In the passage about Theodore Parker, Parker admits he cannot calculate the curve of the moral arc by sight. In one to three sentences, explain how he still claims to know which way it bends.

### PASSAGE
★ ★ ★ ★ ★ ★ ★
Parker was involved in almost every reform movement you could name.    An early biographer of Parker’s provided a list:  "peace, temperance, education, the condition of women, penal legislation, prison discipline, the moral and mental destitution of the rich, [and] the physical destitution of the poor."  He denounced the Mexican War and urged his fellow Bostonians to protest the war.   

No reform issue was more pressing for him than the abolition of slavery.   He urged people to violate the Fugitive Slave Law passed in 1850 that required the return of escaped slaves to their owners.  Many fugitive slaves were part of his congregation. He hid slaves in his own home.   He walked the talk.  He supported abolitionist John Brown who many had considered a terrorist.  He supplied money for munitions to the free states in the battle for Kansas.   

By the time he died in 1860 the abolition of slavery was in no way assured.   Yet he held on to hope and wrote:

"I do not pretend to understand the moral universe; the arc is a long one, my eye reaches but little ways; I cannot calculate the curve and complete the figure by the experience of sight; I can divine it by conscience. And from what I see I am sure it bends towards justice."

That is the original quote.   Over one hundred years later when our nation seethed with inequality and hatred, when African-Americans faced daily humiliation and injustice in a violent, segregated society, 100 years after a Civil War that was fought over slavery, another preacher, Rev. Dr. Martin Luther King, Jr. reframed Rev. Theodore Parker’s hope in one simple sentence:

“The arc of the moral universe is long but it bends toward justice.”

Martin Luther King never thought the civil rights movement was about him.  He never pretended to have started it or to have birthed the theology that instructed it, or created the rhetoric that inspired it.    King knew and stated that he stood on the shoulders of those before him.   His speeches and sermons are filled with the wisdom of the ages.    Much of that wisdom came from the Bible.  Much of it came from thinkers and activists from a wide variety of traditions, including Theodore Parker.

I think King would be ambivalent about a national holiday that bears his name.   He would be in favor of a day, one day better than none, that calls our focus and attention to the struggle, the ongoing struggle for dignity, for racial equality, for nonviolent resistance to all forms of oppression, for the demolition of the military industrial complex, and for the reorienting of priorities toward the poorest of our citizens as opposed to the welfare of the wealthiest corporate elite.   

That is a lot to do in one day.

King might be in favor of at least one day of the 365 devoted to the incarnation of love.   This is not a sentimental love or an ivory tower theological love.   This is a feet on the street love, a pen to paper or finger to keyboard love, a chained to a bulldozer love, a fingerprinted and mugshot-framed love.   This is a standing up to bullets and bullies love.  This is a love that won’t take “sorry, this is just the way it is” for an answer.  



This is a love that knows the mocking and derision by those in power.    Love knows that arrogant smirk.  Love knows and feels the rage of injustice and Love knows the desire to lash out, to return evil with evil.   Love knows it.  Love feels it. Love feels the pain of rejection and humiliation.   Love hears the name-calling. Love understands that hopeless, small feeling.   Love knows that self-doubt.   Love feels the burn of shame.
★ ★ ★ ★ ★ ★ ★
### ENTRIES
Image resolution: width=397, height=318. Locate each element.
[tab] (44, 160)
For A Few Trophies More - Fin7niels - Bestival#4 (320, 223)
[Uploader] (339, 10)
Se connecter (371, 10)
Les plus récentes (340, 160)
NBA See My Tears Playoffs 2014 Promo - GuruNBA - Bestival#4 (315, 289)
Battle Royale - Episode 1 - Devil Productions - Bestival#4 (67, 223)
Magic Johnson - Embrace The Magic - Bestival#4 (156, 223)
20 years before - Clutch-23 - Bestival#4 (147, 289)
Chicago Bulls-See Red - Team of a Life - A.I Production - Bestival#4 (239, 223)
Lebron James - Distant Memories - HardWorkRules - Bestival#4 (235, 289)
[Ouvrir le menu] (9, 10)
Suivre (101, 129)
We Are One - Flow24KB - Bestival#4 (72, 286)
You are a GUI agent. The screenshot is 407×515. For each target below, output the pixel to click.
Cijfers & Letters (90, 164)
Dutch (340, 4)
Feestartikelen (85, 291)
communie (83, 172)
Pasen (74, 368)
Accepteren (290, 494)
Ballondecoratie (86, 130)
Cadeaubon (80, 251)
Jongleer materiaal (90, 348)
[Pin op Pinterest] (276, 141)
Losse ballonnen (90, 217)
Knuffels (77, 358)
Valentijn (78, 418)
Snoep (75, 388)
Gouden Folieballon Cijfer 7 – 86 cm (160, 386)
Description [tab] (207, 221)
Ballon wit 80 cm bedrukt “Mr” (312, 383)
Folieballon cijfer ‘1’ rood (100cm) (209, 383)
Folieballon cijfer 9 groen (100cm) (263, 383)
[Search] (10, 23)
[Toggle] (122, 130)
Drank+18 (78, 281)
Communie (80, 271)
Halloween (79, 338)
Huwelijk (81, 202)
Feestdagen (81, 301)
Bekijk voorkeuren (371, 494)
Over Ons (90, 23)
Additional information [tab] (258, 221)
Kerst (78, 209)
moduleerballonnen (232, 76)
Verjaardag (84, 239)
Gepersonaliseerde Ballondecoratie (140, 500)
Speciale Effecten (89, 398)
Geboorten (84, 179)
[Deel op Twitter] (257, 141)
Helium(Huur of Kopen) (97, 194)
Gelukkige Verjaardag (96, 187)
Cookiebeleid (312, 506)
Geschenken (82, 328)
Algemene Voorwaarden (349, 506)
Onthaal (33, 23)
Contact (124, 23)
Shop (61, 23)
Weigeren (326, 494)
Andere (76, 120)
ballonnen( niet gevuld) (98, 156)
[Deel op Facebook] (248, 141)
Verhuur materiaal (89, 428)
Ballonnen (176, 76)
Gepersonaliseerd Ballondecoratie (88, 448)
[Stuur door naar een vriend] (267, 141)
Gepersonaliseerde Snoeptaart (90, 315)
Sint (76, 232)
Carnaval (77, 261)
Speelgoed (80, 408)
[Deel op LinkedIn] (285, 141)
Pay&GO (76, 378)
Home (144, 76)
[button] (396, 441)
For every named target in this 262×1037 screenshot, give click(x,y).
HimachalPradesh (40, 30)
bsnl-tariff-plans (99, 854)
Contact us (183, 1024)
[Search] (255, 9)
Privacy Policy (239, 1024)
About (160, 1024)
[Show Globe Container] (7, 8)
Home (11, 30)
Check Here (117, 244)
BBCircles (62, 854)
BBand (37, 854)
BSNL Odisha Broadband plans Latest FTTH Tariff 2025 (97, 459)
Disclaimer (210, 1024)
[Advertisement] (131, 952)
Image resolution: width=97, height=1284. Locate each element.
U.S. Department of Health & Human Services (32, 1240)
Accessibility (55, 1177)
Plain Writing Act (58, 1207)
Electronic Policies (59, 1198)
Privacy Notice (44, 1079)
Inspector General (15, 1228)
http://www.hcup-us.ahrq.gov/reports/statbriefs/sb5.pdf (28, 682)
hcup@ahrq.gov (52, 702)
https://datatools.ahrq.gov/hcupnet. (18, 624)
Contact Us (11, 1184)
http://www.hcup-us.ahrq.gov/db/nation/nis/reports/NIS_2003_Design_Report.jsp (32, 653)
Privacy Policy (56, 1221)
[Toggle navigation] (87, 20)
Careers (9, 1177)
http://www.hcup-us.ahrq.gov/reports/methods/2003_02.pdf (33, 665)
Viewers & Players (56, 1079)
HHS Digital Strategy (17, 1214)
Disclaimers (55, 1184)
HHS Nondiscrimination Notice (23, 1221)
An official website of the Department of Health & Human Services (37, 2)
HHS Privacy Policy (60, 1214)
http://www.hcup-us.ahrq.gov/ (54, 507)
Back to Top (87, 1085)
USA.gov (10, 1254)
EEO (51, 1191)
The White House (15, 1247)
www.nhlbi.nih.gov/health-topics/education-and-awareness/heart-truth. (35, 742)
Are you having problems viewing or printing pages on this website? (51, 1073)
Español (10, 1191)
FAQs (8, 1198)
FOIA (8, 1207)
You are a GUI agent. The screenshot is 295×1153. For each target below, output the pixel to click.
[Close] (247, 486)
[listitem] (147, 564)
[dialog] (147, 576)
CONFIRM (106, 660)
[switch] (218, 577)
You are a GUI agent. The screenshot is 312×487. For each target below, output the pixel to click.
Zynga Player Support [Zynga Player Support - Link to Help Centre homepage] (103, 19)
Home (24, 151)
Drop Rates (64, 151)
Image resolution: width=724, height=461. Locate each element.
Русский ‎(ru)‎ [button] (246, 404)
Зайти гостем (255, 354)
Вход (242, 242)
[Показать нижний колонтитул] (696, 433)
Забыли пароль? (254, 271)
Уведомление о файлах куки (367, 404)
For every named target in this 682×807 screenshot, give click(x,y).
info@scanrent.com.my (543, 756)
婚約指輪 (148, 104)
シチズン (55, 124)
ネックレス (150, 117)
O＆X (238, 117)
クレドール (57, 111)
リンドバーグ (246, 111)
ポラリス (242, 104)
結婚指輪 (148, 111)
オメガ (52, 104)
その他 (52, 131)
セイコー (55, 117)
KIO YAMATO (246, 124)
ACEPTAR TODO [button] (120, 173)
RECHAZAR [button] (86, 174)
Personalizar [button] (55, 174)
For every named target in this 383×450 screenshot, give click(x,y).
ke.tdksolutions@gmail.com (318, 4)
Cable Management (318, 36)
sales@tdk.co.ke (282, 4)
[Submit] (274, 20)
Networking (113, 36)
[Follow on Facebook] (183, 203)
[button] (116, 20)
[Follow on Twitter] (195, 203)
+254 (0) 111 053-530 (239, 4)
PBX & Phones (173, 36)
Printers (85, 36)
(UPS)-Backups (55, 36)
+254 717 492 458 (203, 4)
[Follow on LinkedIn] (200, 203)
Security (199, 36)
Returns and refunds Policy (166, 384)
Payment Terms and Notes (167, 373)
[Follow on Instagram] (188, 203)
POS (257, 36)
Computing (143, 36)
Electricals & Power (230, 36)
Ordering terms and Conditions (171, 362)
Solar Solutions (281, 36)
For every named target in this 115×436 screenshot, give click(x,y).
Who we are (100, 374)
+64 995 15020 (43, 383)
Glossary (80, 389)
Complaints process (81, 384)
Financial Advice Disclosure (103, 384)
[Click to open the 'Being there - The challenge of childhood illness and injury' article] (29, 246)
★ ★ ★ ★ ★ ★ ★
### ANSWER FOR THIS EXERCISE
Parker says the arc is long and his eye reaches only a little way, so sight cannot complete the figure. He instead divines its course by conscience, and from what he sees this way he is sure it bends toward justice.